The OECD, comprising 38 of the world's largest economies, has included the UAE's 15 per cent tax on large multinational companies in its “transitional qualified status” list.
The move is expected to provide more transparency for companies doing business in the Emirates, the UAE Ministry of Finance has said.
In effect since January 1, the domestic minimum top-up tax (DMTT), applies to multinational enterprises (MNEs) with consolidated global revenue of €750 million ($793 million) or more in at least two of the four financial years immediately preceding the financial year in which the tax applies.
The OECD's Central Record of Legislation with Transitional Qualified Status sets out those jurisdictions whose minimum tax legislation has completed the agreed process and achieved transitional qualified status.
With the qualified status, the UAE’s DMTT “provides certainty to MNE groups that no foreign tax will be applied to UAE profits and acceptance of the UAE top-up tax liability by other countries”, the Ministry of Finance said in a statement on Monday.
“Other jurisdictions will recognise the top-up tax obligations due in the UAE on these entities, thus minimising risk of complex and costly multilateral audit challenges and disputes,” it added.

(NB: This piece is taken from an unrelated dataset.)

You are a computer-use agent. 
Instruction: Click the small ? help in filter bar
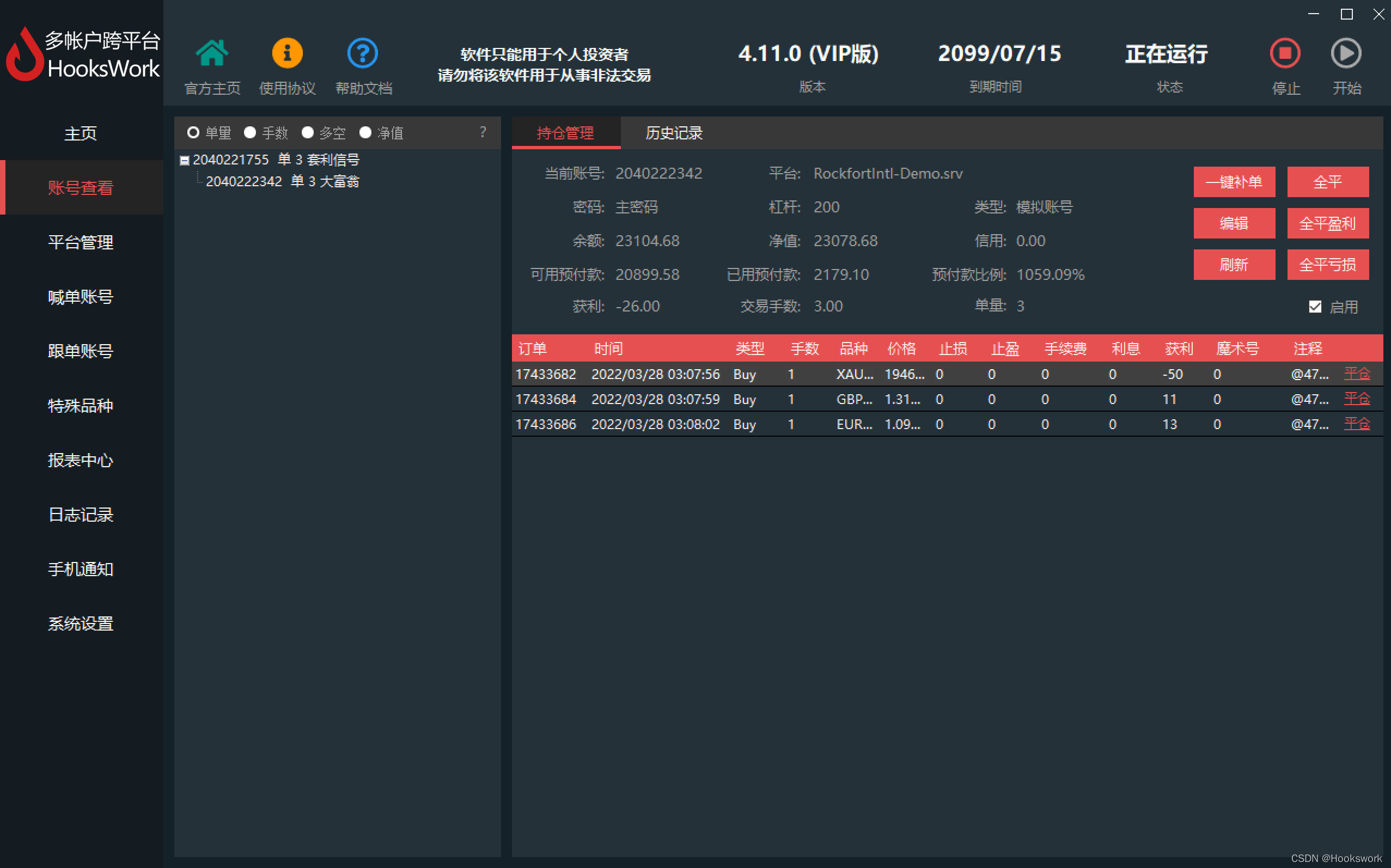(x=483, y=133)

The OECD's two-pillar reform programme set up a global minimum corporate tax to ensure large multinational enterprises pay a minimum 15 per cent tax on profits in each country where they operate.
The initiative is aimed at addressing tax challenges arising from the digitalisation and globalisation of the economy and putting a floor on tax competition, according to the OECD.
The proposed global minimum tax is expected to result in annual global revenue gains of around $220 billion, or 9 per cent of global corporate income tax revenue, the OECD said in 2023.
The UAE introduced the federal corporate tax with a standard statutory rate of 9 per cent starting from the financial year beginning on or after June 1, 2023.
It brought the income of companies exceeding Dh375,000 within the taxable bracket. Taxable profits below that level are subject to a tax of zero per cent.
The UAE’s DMTT has also qualified for the OECD Pillar 2 safe harbour, which reduces the administrative burden for both MNEs and the tax administration as top-up calculations are not required to be performed in other jurisdictions, the ministry said.
“Declaring the UAE a safe harbour means that multinational organisations operating in the UAE will not be subject to any additional top-up tax, effectively a penalty that is applied because of tax planning structures being used to gain unfair advantage vis-à-vis competing markets,” said David Daly, partner at Gulf Tax Accounting Group.
“The UAE has focused on satisfying supranational bodies that it is trading internationally fairly and not deploying market distorting tax policies. Today, the OECD has recognised that,” he added.